Re: [R] Problem with ddply in the plyr-package: surprising output of a date-column

From: Brian Diggs <diggsb_at_ohsu.edu>
Date: Mon, 25 Apr 2011 13:06:47 -0700

On 4/25/2011 11:55 AM, William Dunlap wrote:
>
>
> Bill Dunlap
> Spotfire, TIBCO Software
> wdunlap tibco.com
>
>> -----Original Message-----
>> From: r-help-bounces_at_r-project.org
>> [mailto:r-help-bounces_at_r-project.org] On Behalf Of Brian Diggs
>> Sent: Monday, April 25, 2011 11:05 AM
>> To: christoph.jaeckel_at_wi.tum.de
>> Cc: r-help_at_r-project.org
>> Subject: Re: [R] Problem with ddply in the plyr-package:
>> surprising output of a date-column
>>
>> On 4/25/2011 10:19 AM, Christoph Jäckel wrote:
>>> Hi Together,
>>>
>>> I have a problem with the plyr package - more precisely
>> with the ddply
>>> function - and would be very grateful for any help. I hope
>> the example
>>> here is precise enough for someone to identify the problem.
>> Basically,
>>> in this step I want to identify observations that are identical in
>>> terms of certain identifiers (ID1, ID2, ID3) and just want to save
>>> those observations (in this step, without deleting any rows or
>>> manipulating any data) in a separate data.frame. However, I get the
>>> warning message below and the column with dates is messed up.
>>> Interestingly, the value column (the type is factor here, but if you
>>> change that with as.integer it doesn't make any difference)
>> is handled
>>> correctly.
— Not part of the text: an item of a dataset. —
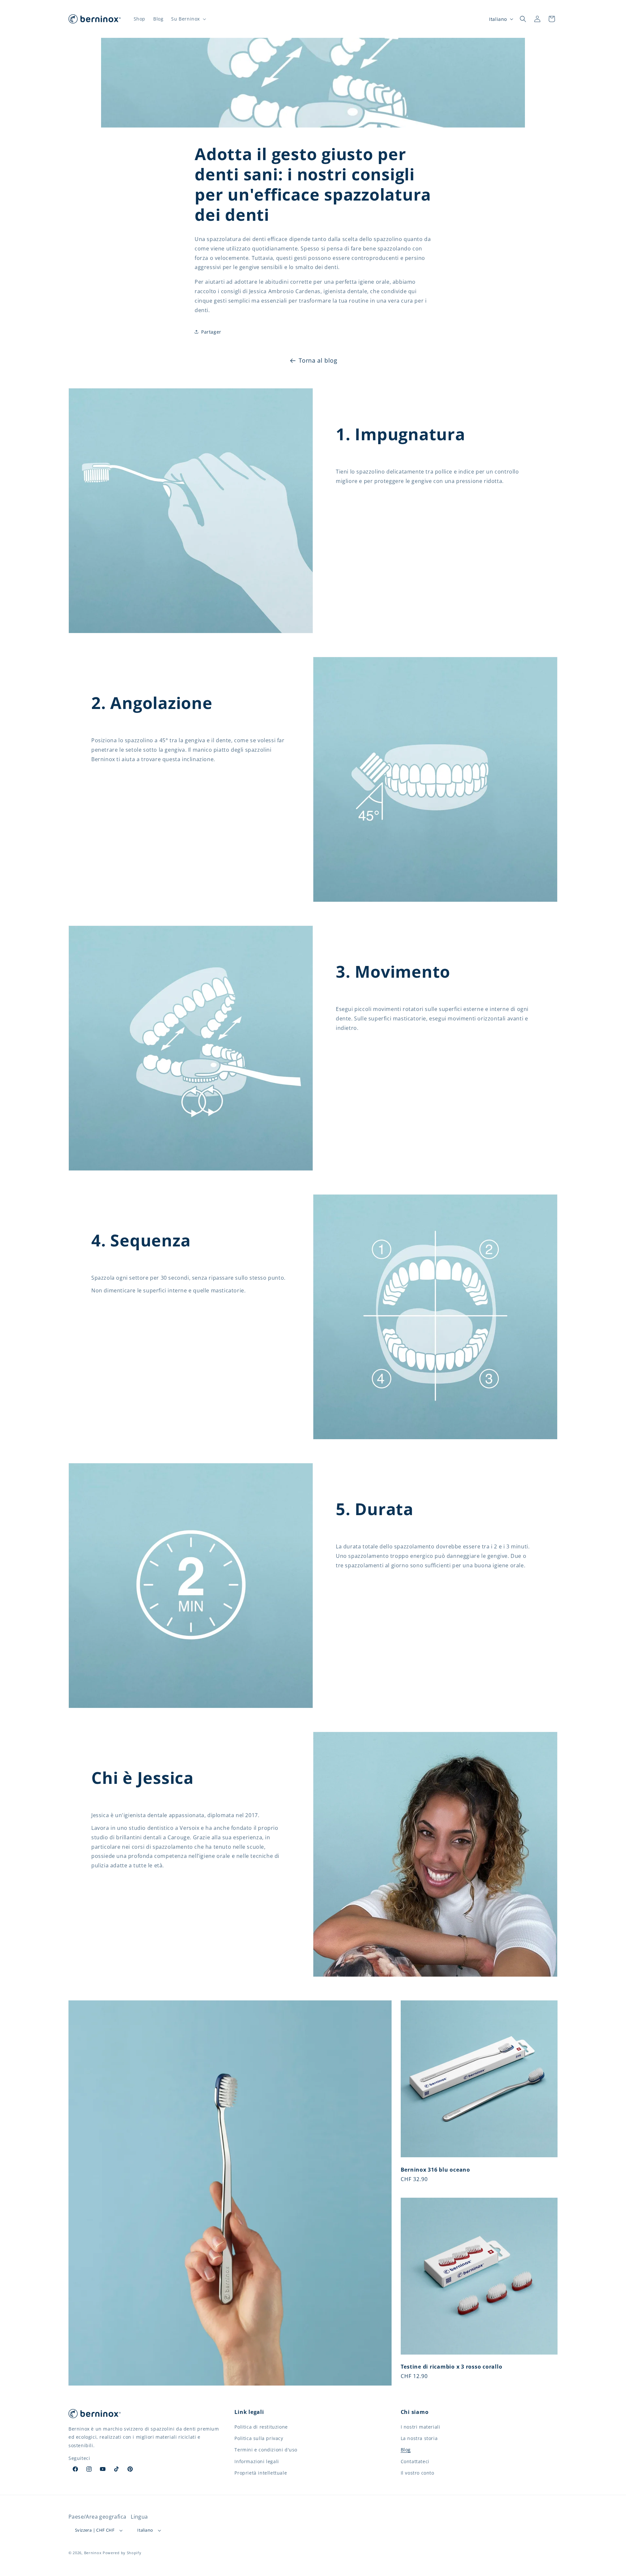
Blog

Any idea what I do wrong?
>>>
>>> df<-
>> data.frame(cbind(ID1=c(1,2,2,3,3,4,4),ID2=c('a','b','b','c','d
> ','e','e'),ID3=c("v1","v1","v1","v1","v2","v1","v1"),
>>>
>>>
>> Date=c("1985-05-1","1985-05-2","1985-05-3","1985-05-4","1985-0
>> 5-5","1985-05-6","1985-05-7"),
>>> Value=c(1,2,3,4,5,6,7)))
>>> df[,1]<- as.character(df[,1])
>>> df[,2]<- as.character(df[,2])
>>> df$Date<- strptime(df$Date,"%Y-%m-%d")
>>>
>>> #Apparently there are two observation that have the same
>> IDs: ID1=2 and ID1=4
>>> ddply(df,.(ID1,ID2,ID3),nrow)
>>> #I want to save those IDs in a separate data.frame, so the
>> desired output is:
>>> df[c(2:3,6:7),]
>>>
>>> #My idea: Write a custom function that only returns
>> observations with
>>> multiple rows.
>>> #Seems to work except that the Date column doesn't make any
>> sense anymore
>>> #Warning message: In output[[var]][rng]<- df[[var]]: number of items
>>> to replace is not a multiple of replacement length
>>> ddply(df,.(ID1,ID2,ID3),function(df) if(nrow(df)<=1){NULL}else{df})
>>>
>>> #Notice that it works perfectly if I only have one observation with
>>> multiple rows
>>> ddply(df[1:6,],.(ID1,ID2,ID3),function(df)
>> if(nrow(df)<=1){NULL}else{df})
>>
>> Works for me:
>>
>> > df[c(2:3,6:7),]
>> ID1 ID2 ID3 Date Value
>> 2 2 b v1 1985-05-2 2
>> 3 2 b v1 1985-05-3 3
>> 6 4 e v1 1985-05-6 6
>> 7 4 e v1 1985-05-7 7
>> > ddply(df,.(ID1,ID2,ID3),function(df) if(nrow(df)<=1){NULL}else{df})
>> ID1 ID2 ID3 Date Value
>> 1 2 b v1 1985-05-2 2
>> 2 2 b v1 1985-05-3 3
>> 3 4 e v1 1985-05-6 6
>> 4 4 e v1 1985-05-7 7
>> [ ... version info elided ... ]
>> A couple of things: there was just an update of plyr to 1.5.2; maybe
>> that fixes what you are seeing? Also, your df consists of
>> only factors.
>> cbind-ing the data before turning it into a data.frame makes it a
>> character matrix which gets converted to factors.
>>
>> > str(df)
>> 'data.frame': 7 obs. of 5 variables:
>> $ ID1 : Factor w/ 4 levels "1","2","3","4": 1 2 2 3 3 4 4
>> $ ID2 : Factor w/ 5 levels "a","b","c","d",..: 1 2 2 3 4 5 5
>> $ ID3 : Factor w/ 2 levels "v1","v2": 1 1 1 1 2 1 1
>> $ Date : Factor w/ 7 levels "1985-05-1","1985-05-2",..: 1 2
>> 3 4 5 6 7
>> $ Value: Factor w/ 7 levels "1","2","3","4",..: 1 2 3 4 5 6 7
>
> The OP's data.frame contained a POSIXlt (not factor) object
> in the "Date" column
> > str(df)
> 'data.frame': 7 obs. of 5 variables:
> $ ID1 : chr "1" "2" "2" "3" ...
> $ ID2 : chr "a" "b" "b" "c" ...
> $ ID3 : Factor w/ 2 levels "v1","v2": 1 1 1 1 2 1 1
> $ Date : POSIXlt, format: "1985-05-01" "1985-05-02" ...
> $ Value: Factor w/ 7 levels "1","2","3","4",..: 1 2 3 4 5 6 7

Thanks, Bill. Somehow I missed that, despite the OP having it in his code; I even copied it into my testing window. It was my error for not running it and noting it.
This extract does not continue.